Print the lines of the data below exactly as they appear, starting at the line that contains "coordinates (362, 441)." and ending at the line that contains "Looking at the image, I should click on (290, 195).", both included. Output only those lines.

....

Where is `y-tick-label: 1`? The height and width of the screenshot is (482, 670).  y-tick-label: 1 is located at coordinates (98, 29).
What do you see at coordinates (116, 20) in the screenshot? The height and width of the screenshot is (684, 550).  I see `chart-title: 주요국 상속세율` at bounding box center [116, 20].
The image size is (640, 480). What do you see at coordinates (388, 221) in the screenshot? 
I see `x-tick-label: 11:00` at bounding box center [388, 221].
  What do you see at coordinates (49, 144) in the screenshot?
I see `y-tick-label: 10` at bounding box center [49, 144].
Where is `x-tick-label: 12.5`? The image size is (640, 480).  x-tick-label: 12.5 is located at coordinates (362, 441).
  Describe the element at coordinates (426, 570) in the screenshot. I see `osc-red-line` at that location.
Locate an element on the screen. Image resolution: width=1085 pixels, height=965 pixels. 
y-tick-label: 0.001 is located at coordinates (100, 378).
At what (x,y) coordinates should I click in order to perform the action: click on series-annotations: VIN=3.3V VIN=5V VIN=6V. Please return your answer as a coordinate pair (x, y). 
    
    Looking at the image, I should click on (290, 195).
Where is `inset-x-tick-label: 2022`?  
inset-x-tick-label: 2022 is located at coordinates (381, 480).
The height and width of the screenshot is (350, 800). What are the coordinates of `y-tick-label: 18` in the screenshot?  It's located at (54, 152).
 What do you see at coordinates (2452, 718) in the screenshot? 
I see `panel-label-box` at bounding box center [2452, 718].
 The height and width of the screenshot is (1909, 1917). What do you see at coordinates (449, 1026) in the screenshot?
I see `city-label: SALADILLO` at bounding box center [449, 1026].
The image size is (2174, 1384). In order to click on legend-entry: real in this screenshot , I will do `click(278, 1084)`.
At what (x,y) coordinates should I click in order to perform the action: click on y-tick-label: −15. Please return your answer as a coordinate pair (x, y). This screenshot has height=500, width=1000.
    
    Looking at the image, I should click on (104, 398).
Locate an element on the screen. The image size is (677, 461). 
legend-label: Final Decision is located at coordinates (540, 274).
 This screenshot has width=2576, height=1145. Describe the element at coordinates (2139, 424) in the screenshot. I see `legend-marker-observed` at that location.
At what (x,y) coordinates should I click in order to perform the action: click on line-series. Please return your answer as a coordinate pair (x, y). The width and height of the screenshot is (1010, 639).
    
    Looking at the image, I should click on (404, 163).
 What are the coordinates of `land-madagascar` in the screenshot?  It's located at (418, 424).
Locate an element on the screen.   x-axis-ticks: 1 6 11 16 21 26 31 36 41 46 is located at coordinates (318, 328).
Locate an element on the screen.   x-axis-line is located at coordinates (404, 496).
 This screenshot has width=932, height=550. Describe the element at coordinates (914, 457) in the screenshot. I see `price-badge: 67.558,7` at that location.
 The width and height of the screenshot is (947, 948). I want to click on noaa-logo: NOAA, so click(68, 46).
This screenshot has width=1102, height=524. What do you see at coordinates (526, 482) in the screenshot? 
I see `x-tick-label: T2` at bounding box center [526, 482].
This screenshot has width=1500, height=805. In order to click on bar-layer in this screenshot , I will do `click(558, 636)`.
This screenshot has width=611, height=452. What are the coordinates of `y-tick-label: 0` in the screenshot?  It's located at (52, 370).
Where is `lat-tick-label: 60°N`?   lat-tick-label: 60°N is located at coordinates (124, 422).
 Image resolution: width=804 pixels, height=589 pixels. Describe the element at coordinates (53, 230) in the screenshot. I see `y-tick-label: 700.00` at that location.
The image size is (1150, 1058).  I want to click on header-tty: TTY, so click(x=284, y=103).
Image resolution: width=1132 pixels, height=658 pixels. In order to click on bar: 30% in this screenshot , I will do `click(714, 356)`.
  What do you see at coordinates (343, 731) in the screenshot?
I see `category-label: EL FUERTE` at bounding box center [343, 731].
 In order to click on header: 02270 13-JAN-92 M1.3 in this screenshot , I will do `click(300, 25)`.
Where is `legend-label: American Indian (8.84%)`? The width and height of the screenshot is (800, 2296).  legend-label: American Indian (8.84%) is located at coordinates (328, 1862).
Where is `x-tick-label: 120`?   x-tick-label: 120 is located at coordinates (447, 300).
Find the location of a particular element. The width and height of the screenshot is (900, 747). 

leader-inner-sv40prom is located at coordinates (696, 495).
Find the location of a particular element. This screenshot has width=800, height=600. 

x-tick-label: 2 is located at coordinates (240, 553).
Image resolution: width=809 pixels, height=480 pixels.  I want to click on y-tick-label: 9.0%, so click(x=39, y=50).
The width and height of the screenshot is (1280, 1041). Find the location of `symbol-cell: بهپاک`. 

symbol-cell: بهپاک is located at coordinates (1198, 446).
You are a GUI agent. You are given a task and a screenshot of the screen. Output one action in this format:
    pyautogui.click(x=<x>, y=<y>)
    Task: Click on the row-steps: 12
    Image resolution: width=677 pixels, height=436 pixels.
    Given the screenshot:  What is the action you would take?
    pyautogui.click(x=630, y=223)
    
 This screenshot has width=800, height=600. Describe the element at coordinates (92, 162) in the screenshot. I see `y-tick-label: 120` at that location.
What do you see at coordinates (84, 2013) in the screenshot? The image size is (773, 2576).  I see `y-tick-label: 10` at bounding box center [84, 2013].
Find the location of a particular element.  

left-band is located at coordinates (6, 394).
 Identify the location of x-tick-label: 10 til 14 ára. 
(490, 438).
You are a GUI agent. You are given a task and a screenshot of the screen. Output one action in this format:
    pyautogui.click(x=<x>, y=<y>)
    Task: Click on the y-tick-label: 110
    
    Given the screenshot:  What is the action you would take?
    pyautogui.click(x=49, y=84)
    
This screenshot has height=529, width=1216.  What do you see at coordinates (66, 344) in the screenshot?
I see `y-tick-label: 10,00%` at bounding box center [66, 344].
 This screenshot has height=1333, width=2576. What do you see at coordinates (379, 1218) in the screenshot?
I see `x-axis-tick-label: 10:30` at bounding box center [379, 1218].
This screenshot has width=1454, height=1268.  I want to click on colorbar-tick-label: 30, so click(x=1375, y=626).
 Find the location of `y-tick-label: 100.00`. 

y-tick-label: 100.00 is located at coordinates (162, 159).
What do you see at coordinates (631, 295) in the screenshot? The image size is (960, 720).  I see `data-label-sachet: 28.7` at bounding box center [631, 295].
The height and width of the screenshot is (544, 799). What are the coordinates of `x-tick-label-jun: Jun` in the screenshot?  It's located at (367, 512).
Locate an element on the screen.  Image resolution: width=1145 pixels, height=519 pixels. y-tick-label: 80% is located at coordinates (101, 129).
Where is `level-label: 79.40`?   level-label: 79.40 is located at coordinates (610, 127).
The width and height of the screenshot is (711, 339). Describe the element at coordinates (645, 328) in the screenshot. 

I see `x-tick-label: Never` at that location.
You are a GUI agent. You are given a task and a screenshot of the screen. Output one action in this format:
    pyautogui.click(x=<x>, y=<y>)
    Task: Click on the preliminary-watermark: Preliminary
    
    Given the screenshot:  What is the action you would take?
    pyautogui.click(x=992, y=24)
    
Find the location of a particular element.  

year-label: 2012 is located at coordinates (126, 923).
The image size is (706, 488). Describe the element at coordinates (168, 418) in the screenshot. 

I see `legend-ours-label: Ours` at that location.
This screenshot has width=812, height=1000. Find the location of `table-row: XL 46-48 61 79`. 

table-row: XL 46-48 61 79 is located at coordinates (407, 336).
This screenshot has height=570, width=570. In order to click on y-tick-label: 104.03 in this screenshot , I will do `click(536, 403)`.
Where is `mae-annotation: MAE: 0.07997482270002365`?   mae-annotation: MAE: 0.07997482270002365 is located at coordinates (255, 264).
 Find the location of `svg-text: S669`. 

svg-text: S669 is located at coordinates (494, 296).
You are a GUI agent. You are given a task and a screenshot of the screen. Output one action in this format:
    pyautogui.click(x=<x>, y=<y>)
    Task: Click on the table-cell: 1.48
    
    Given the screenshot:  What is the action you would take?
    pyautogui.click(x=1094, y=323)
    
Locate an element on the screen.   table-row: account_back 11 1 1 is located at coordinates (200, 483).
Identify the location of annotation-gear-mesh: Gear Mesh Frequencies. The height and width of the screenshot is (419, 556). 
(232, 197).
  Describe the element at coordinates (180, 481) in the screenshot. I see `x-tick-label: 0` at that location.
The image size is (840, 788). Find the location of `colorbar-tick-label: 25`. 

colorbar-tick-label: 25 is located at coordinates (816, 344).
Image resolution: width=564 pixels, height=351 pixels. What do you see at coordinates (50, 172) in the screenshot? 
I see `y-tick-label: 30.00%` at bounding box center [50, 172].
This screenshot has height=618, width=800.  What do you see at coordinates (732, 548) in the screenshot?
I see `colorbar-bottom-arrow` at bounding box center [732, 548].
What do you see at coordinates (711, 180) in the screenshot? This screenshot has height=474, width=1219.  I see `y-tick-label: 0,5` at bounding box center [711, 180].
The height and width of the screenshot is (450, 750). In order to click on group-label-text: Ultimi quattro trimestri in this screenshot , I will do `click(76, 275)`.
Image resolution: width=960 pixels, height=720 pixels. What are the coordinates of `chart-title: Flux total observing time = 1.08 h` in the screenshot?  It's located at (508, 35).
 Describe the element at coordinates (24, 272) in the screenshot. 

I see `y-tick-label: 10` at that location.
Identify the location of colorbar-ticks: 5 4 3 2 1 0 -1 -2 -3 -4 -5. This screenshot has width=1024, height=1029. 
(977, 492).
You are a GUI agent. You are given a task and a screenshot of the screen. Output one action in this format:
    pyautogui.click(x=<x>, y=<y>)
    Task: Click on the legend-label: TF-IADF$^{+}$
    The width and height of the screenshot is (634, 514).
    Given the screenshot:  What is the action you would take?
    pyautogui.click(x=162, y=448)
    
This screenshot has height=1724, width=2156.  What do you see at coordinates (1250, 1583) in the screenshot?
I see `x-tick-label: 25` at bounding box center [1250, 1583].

....

§ SOLUTION TO THE PROBLEM:
Where is `x-tick-label: 12.5`? The image size is (640, 480).  x-tick-label: 12.5 is located at coordinates (362, 441).
  Describe the element at coordinates (426, 570) in the screenshot. I see `osc-red-line` at that location.
Locate an element on the screen. Image resolution: width=1085 pixels, height=965 pixels. 
y-tick-label: 0.001 is located at coordinates (100, 378).
At what (x,y) coordinates should I click in order to perform the action: click on series-annotations: VIN=3.3V VIN=5V VIN=6V. Please return your answer as a coordinate pair (x, y). 
    
    Looking at the image, I should click on (290, 195).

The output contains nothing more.